EXERCISE DETAILS:
Locate all lines in the data below that hold "gjøre" and show them.

[Stored items]
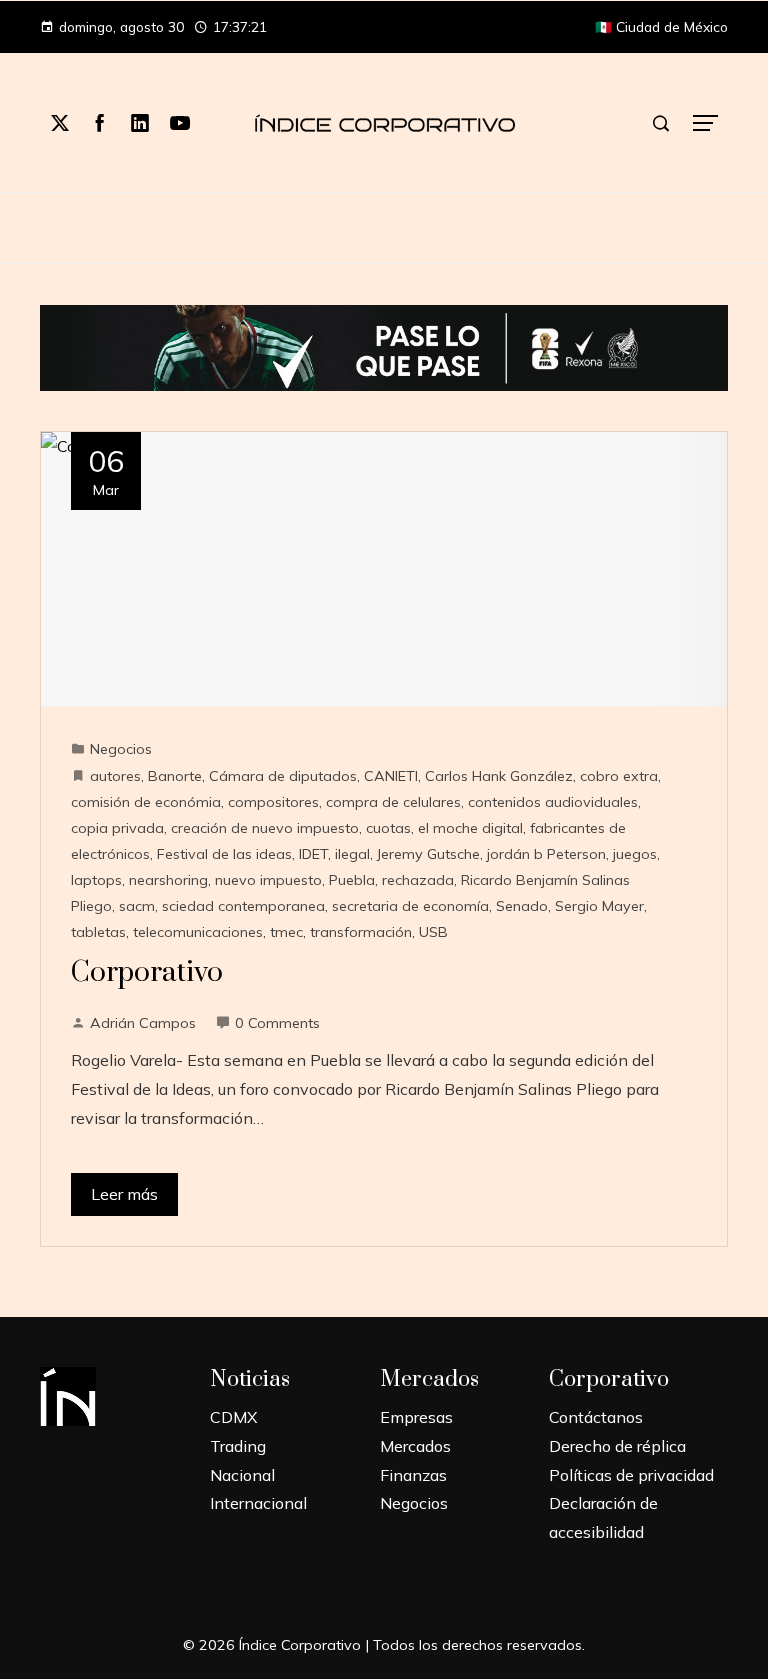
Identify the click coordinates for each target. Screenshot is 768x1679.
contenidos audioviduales (553, 802)
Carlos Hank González (499, 776)
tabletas (98, 932)
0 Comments (277, 1023)
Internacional (258, 1503)
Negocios (121, 749)
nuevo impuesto (268, 880)
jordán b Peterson (546, 854)
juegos (635, 854)
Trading (238, 1446)
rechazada (418, 880)
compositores (273, 802)
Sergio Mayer (599, 906)
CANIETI (391, 776)
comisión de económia (146, 802)
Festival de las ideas (224, 854)
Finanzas (413, 1475)
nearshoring (168, 880)
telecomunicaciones (198, 932)
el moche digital (470, 828)
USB (433, 932)
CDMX (233, 1417)
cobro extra (619, 776)
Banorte (175, 776)
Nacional (242, 1475)
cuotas (388, 828)
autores (115, 776)
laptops (96, 880)
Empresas (416, 1417)
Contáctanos (596, 1417)
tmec (286, 932)
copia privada (117, 828)
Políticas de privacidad (631, 1475)
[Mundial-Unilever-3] (384, 346)
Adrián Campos (143, 1023)
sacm (137, 906)
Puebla (352, 880)
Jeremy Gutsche (428, 854)
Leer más (124, 1194)
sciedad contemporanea (243, 906)
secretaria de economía (410, 906)
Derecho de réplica (617, 1446)
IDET (313, 854)
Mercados (415, 1446)
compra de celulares (393, 802)
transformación (361, 932)
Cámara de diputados (283, 776)
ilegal (352, 854)
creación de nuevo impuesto (265, 828)
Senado (522, 906)
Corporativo (147, 972)
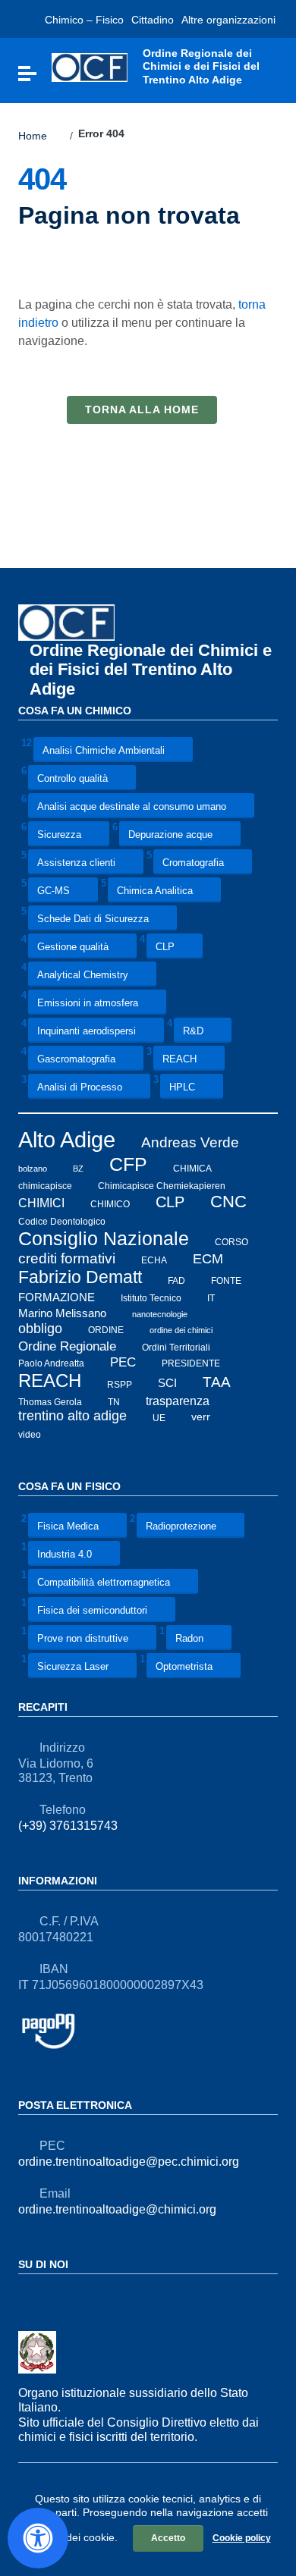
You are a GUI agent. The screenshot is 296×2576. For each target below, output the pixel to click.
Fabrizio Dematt (80, 1277)
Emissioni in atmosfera (87, 1003)
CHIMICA (192, 1167)
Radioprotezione (181, 1526)
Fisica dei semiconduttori (92, 1610)
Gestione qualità (73, 947)
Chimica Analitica (155, 891)
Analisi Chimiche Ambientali (104, 751)
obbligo (40, 1328)
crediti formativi (66, 1258)
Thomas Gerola (50, 1402)
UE (159, 1417)
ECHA (154, 1260)
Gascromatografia (76, 1059)
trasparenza (177, 1401)
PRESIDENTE (191, 1363)
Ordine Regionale (67, 1345)
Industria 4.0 (64, 1554)
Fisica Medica (68, 1526)
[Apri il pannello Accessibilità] (38, 2538)
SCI (167, 1383)
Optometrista (184, 1666)
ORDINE (106, 1330)
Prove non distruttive (82, 1638)
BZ (78, 1167)
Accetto (168, 2538)
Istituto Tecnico (151, 1298)
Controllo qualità (72, 779)
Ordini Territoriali (176, 1346)
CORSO (231, 1242)
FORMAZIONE (56, 1297)
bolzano (32, 1167)
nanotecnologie (159, 1314)
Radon (189, 1638)
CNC (228, 1201)
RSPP (119, 1384)
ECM (208, 1258)
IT (211, 1298)
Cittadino (152, 20)
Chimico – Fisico (84, 20)
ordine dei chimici (181, 1330)
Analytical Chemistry (82, 975)
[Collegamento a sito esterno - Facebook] (27, 2297)
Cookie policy (242, 2538)
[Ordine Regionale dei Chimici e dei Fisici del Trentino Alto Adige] (90, 66)
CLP (165, 947)
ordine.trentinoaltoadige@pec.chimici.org (128, 2161)
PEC (123, 1362)
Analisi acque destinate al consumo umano (131, 807)
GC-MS (53, 891)
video (29, 1434)
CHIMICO (110, 1204)
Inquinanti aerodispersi (86, 1031)
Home (32, 136)
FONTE (226, 1280)
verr (200, 1416)
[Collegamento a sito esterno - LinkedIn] (55, 2297)
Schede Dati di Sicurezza (93, 919)
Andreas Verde (190, 1142)
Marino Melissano (62, 1313)
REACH (179, 1059)
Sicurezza (59, 835)
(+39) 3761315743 (68, 1825)
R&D (193, 1031)
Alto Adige (66, 1139)
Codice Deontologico (61, 1221)
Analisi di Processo (79, 1087)
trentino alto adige (72, 1415)
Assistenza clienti (76, 863)
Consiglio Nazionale (103, 1238)
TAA (217, 1382)
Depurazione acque (170, 835)
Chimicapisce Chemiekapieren (161, 1185)
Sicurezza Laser (73, 1666)
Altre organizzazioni (228, 20)
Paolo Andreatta (51, 1363)
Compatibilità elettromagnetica (103, 1582)
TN (114, 1402)
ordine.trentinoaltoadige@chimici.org (117, 2209)
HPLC (182, 1087)
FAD (176, 1280)
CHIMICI (41, 1203)
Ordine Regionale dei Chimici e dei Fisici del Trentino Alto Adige (151, 669)
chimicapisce (45, 1185)
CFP (128, 1164)
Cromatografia (193, 863)
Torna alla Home (142, 409)
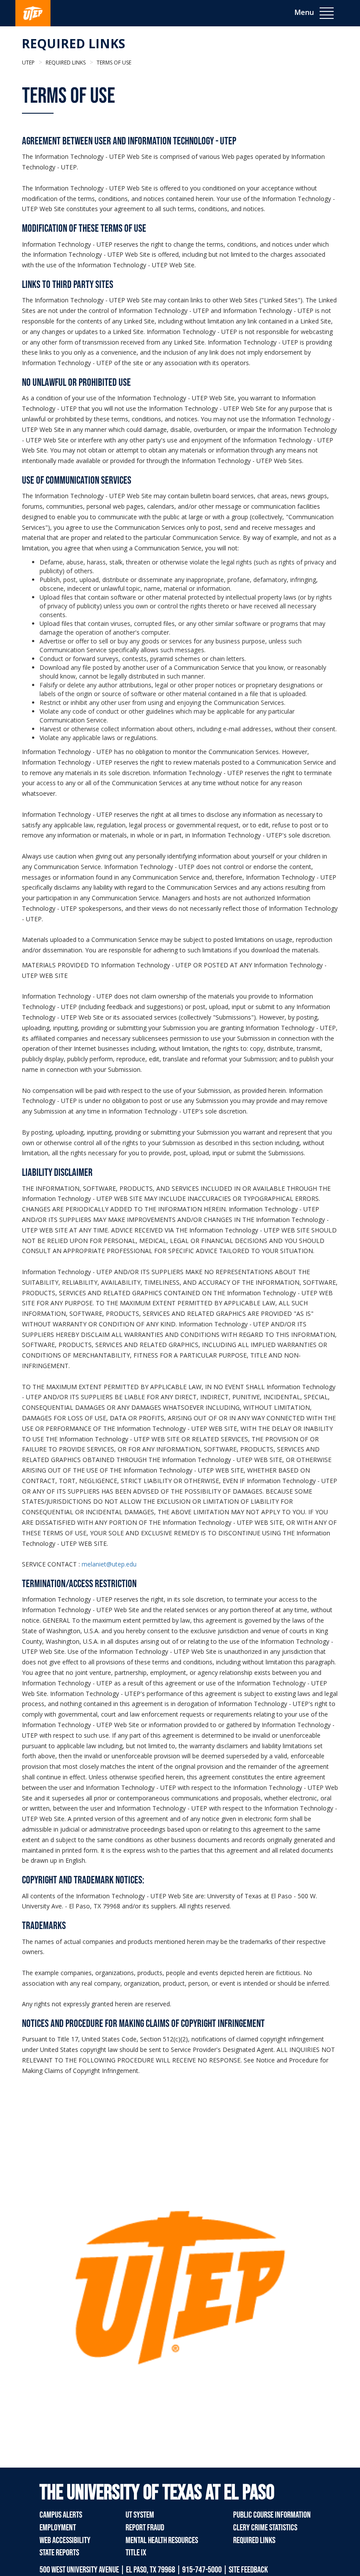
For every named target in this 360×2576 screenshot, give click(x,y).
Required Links (73, 43)
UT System (140, 2515)
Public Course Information (272, 2515)
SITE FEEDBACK (248, 2570)
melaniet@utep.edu (109, 1564)
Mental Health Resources (162, 2540)
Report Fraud (145, 2527)
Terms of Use (113, 62)
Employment (58, 2527)
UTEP (28, 62)
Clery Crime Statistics (265, 2527)
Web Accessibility (65, 2540)
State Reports (59, 2552)
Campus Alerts (61, 2515)
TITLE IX (136, 2552)
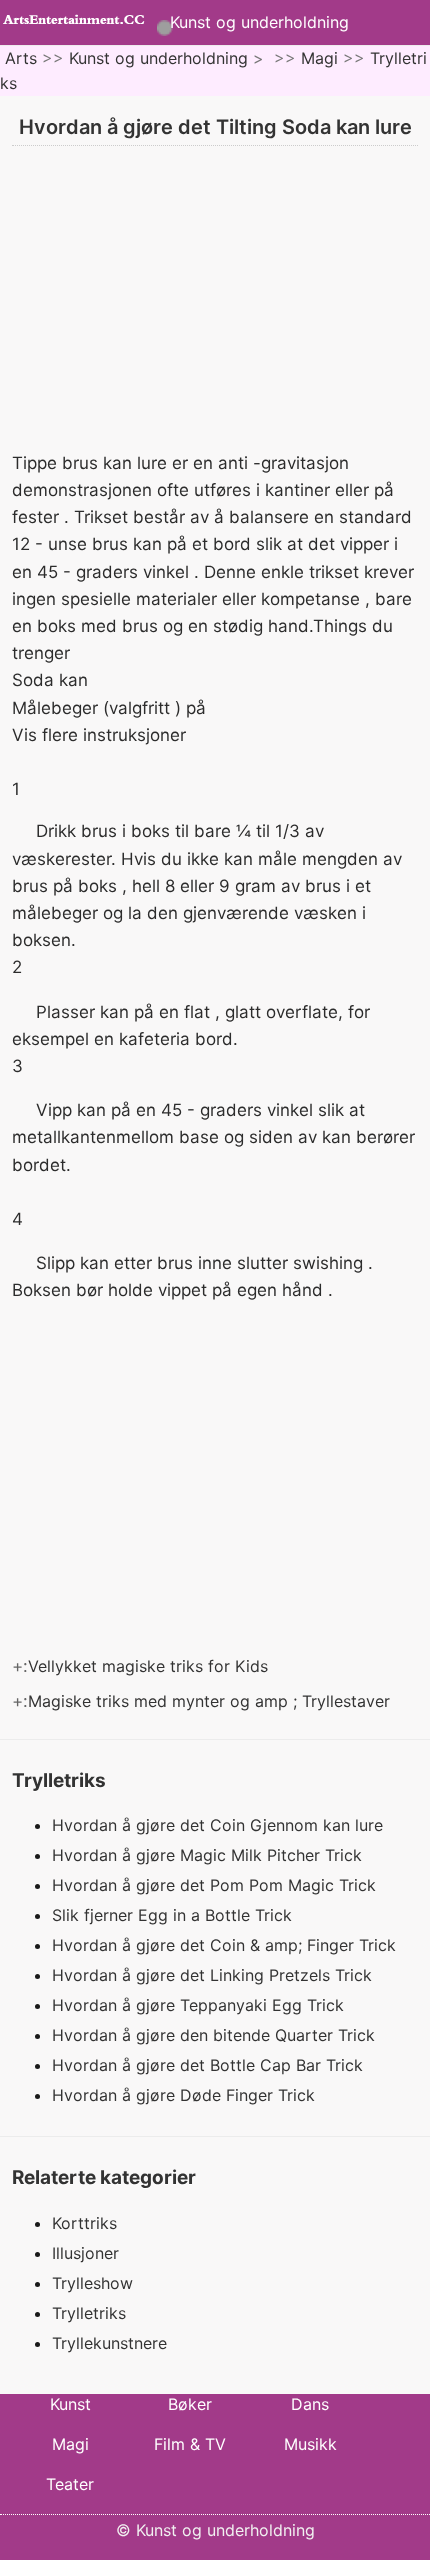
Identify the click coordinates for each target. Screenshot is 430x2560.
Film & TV (190, 2444)
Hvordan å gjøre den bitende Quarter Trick (216, 2035)
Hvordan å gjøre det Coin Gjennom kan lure (220, 1825)
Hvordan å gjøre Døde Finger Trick (186, 2095)
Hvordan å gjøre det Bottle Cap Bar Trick (210, 2065)
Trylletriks (89, 2313)
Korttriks (84, 2223)
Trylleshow (92, 2283)
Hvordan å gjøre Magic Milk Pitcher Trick (209, 1855)
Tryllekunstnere (109, 2343)
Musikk (310, 2444)
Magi (319, 58)
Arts (21, 58)
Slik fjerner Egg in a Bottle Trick (174, 1915)
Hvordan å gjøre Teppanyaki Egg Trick (200, 2005)
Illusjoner (85, 2253)
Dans (310, 2404)
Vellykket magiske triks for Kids (150, 1666)
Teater (70, 2484)
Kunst (70, 2404)
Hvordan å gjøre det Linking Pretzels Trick (214, 1975)
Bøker (190, 2404)
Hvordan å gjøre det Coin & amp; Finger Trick (226, 1945)
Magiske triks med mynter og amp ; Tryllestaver (211, 1701)
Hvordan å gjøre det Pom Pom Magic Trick (216, 1885)
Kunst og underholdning (259, 22)
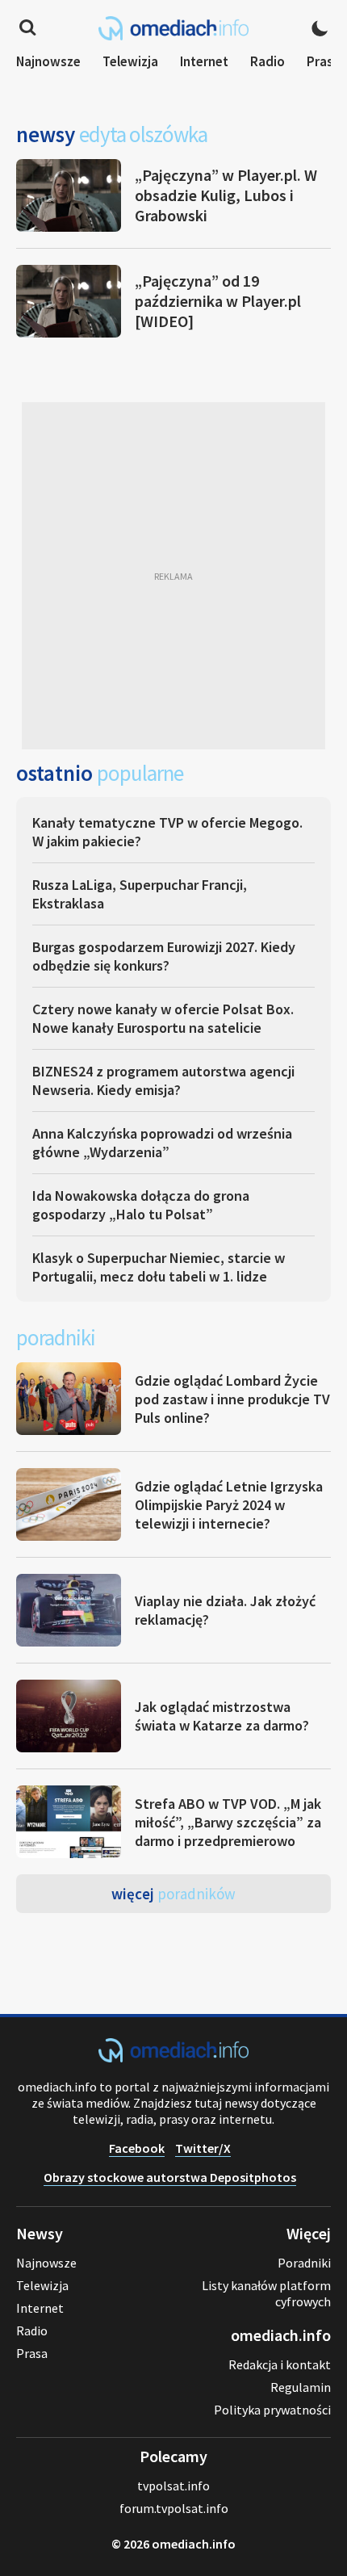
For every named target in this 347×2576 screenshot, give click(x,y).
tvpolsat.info (173, 2485)
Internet (204, 61)
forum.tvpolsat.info (173, 2508)
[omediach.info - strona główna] (173, 28)
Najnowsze (48, 61)
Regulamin (300, 2387)
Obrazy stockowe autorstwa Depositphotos (170, 2177)
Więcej (173, 1893)
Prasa (324, 61)
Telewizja (130, 61)
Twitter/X (203, 2148)
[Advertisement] (173, 575)
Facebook (137, 2148)
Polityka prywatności (272, 2410)
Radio (267, 61)
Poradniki (304, 2263)
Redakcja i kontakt (279, 2364)
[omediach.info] (173, 2057)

RESPONSE BOX:
Hvordan å gjøre den bitende Quarter Trick (216, 2035)
Hvordan å gjøre det Coin Gjennom kan lure (220, 1825)
Hvordan å gjøre Døde Finger Trick (186, 2095)
Hvordan å gjøre det Bottle Cap Bar Trick (210, 2065)
Hvordan å gjøre Magic Milk Pitcher Trick (209, 1855)
Hvordan å gjøre Teppanyaki Egg Trick (200, 2005)
Hvordan å gjøre det Linking Pretzels Trick (214, 1975)
Hvordan å gjøre det Coin & amp; Finger Trick (226, 1945)
Hvordan å gjøre det Pom Pom Magic Trick (216, 1885)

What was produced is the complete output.